# Regarding g forces on Moon and Earth

1. Jul 3, 2007

### rum2563

1. The problem statement, all variables and given/known data
For the same initial upward velocities, how many times higher will an object travel above the lunar surface (g=1.6 m/s^2) than above the surface of Earth? Assume air resistance is negligible.

2. Relevant equations
delta Y = v1y^2 X 10^2 + 1/2 X 9.8 m/s^2 X (10)^2

3. The attempt at a solution

I assumed that initial velocity should be zero for both Earth and Moon.
I specified time to be 10 seconds.

For Earth:
delta Y = 0 X 10^2 m/+ 1/2 X 9.8 m/s^2 X (100)
= 1/2 X 9.8 s^2 X (100)
= 490 m

For Moon:
delta Y = 0 X 10^2 m/+ 1/2 X 1.6 m/s^2 X (100)
= 1/2 X 1.6 s^2 X (100)
= 80 m

So am I doing this right? Because I think my final answer would be that the object would be 6 times higher above the lunar surface than the surface above the Earth.

2. Jul 3, 2007

### G01

You do not want to know the ratio of heights at 10 seconds, you want to know the ratio of heights at the highest points.

HINT:At the highest points, what are the velocities of the objects? Also, since you don't have a time value, do you have some relation you can use that doesn't involve time?

3. Jul 3, 2007

### PhanthomJay

Well, yes, the object rises 6 times higher on the moon than on the earth, but you've arrived at that answer incorrectly using an incorrect equation for delta y , which should read delta y = Vo(t) - 1/2gt^2, and Vo is not 0, it is given that Vo= Vo in both cases). But rather than get involved with time, what is the equation that relates V, y, and g?.

Last edited: Jul 3, 2007
4. Jul 4, 2007

5. Jul 4, 2007

### HallsofIvy

Staff Emeritus
Are you suggesting that gravity pulls things upward?

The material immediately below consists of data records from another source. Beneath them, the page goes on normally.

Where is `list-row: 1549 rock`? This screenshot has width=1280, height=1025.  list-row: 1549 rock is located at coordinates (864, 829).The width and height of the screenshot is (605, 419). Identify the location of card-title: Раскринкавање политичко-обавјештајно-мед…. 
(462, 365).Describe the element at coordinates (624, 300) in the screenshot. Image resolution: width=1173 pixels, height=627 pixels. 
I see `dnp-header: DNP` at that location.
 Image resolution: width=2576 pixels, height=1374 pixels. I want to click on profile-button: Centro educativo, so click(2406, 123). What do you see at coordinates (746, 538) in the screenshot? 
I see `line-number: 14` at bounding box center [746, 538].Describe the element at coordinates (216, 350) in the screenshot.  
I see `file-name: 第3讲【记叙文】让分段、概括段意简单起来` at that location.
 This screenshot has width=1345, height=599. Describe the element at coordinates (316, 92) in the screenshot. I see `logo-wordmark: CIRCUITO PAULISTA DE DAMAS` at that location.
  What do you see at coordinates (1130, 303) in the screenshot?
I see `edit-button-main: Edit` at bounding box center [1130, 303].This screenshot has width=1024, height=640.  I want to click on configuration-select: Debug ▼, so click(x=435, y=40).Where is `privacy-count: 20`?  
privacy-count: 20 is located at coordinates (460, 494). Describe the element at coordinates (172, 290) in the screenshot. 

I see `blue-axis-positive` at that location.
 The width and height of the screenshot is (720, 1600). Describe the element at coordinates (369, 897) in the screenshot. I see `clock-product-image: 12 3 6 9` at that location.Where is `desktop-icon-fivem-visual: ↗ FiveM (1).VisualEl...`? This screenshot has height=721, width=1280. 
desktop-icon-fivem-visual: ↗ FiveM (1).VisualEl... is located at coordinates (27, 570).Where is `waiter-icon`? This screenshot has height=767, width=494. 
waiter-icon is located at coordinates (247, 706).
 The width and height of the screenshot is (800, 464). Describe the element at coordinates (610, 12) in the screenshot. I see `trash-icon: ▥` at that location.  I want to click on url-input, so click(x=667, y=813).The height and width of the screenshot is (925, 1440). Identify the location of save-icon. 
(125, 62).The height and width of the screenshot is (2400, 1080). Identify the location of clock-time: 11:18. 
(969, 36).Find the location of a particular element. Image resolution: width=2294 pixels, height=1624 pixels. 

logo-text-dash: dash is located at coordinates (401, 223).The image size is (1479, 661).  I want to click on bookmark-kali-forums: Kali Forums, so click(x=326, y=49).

?? If the initial velocity of something thrown upward is 0, it won't go any distance up, either on the moon or earth!

You are answering the wrong question. What you calculated here is the distance a dropped object will fall in 10 seconds on earth or moon (taking positive y to be downward).You were asked how much farther upward an object will go on the moon rather than the earth if thrown with the same upward velocity.

Taking positive y to be upward, $v_0$ to be the initial velocity, the formulas you need are:
$$v= v_0- gt$$
$$y= v_0 t- (g/2)t^2$$

An object will go upward until v= 0 and its maximum height will be y at that t. For each value of g, set v= 0 and solve the first equation for t. Then use that t to find y.

6. Jul 4, 2007

### Andrew Mason

If you analyse the problem using energy, you will see that the maximum height is inversely proportional to g.

AM